考研网 发表于 2017-8-6 15:44:40

2010考研英语作文在线批改范例五

cooperation
The picture is vividly discrip have only one leg two mans are hunging each other and happily going forward. (此句有语法及拼写错误,应改为:the picture vividly describes two men who each have only leg are helping each other and happily running forward.)At the same time,four walking stick are aboundoned(abandoned) to the land,implicit(obviously) they did't (用一般现在时态do not)need them.
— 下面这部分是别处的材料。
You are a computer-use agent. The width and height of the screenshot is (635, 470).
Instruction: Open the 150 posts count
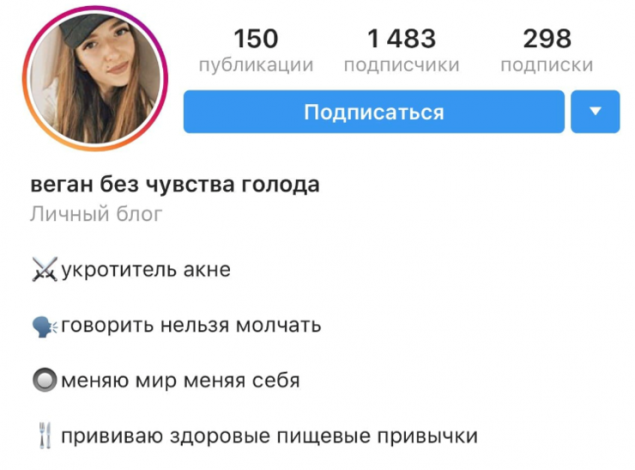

Accompany with the society is developing, industry is developing,our work is more and more carefully,clearly.Fact proof(应为事实被证明proven
),if we want(want to) do our work the best ,we mustto time and placein cooperation.(前面这句话的意思不清楚)As is well know thatteam'strength is great important than (比较级应为much more important than
)personal power.
Our nation is building up a harmonious society.We have to (make) stronger cooperation ,highly efficient,raise quality,increacingly our comprehensive national strength.(结尾句有语病,应改为:we have to make stronger、more highly efficient cooperation, raise quality and increase our comprehensive national strength.)
大作文点评:
   
    你的这篇作文从结构上来看没有问题,总分总结构把握得比较准确。但文章存在的问题还是很明显。
首先是作文字数太少的问题,不符合考研英语作文的字数要求,这在正式考试中是要扣分处理的。其次,你文中存在大量的语法和拼写错误,这很容易给阅卷老师留下英语水平差的印象,影响总体得分。
从文章内容来看,首段的漫画描述段基本符合要求,但句式偏于贫乏,建议你使用一个漂亮的长句来描述漫画,有利于赢得阅卷老师的印象分。意义阐述段则显得很单薄,只有论点没有论据,没有举实例加以阐述,内容显得空洞。结尾段你值得表扬的一点在于你联系了和谐社会这个时代旋律,使得整篇作文有了升华,但仍然存在内容空洞的问题。
总的看来,你的作文写得比较仓促,如果稍微用心写还有很多可以改进的地方。希望经过一段时间的写作练习之后你的写作能力能有长足的提高!
Dear Sir or Madam,
I am a freshman from Department of Chinese language and literature of the college(可以简化的写成in this college).I am writing the(在文中第一次出现不用the,用this) letter in purpose of asking for a single room(加上时间next term). The primary reasons are as follows :Firstly, I live in a dormitory which I enjoy(Share更好些enjoy with作分享的意思时一般用在食物上或一些比较美好的事情上。这里你是要批评这个roommate的,所以直接用share with这样的比较中性的词就可以了。) with another student who always smoking(应为smokes, always并不是表示进行时的提示词语。一样用在一般现在时,如果主语是he或she后面的动词还要符合第三人称单数原则) before going to bed;Secondly, my roommate inviting friends to vist so freguently that I do not work there. I wonder if it is convenient to(应用for) you to render me a room I live in singly (不用在此做太多变化,直接a single room就可以了。)next term. My appreciation to you for your generous help is beyond words.
I am looking forward to hearing from you soon.
Yours sincerely,
Li Ming
小作文点评:
   
    要注意写信的格式,格式也是有分的。总体写得不错,个别动词的用法需注意下,注意下动词的时态问题即可。继续加油,问题不大,结构也不错,主体部分写了两个原因,之后也适时地表达了换房间的请求,而且语气上把握得很好,收信的对方是校长,所以态度一定要客气,这点很好。继续加油!希望你越写越好。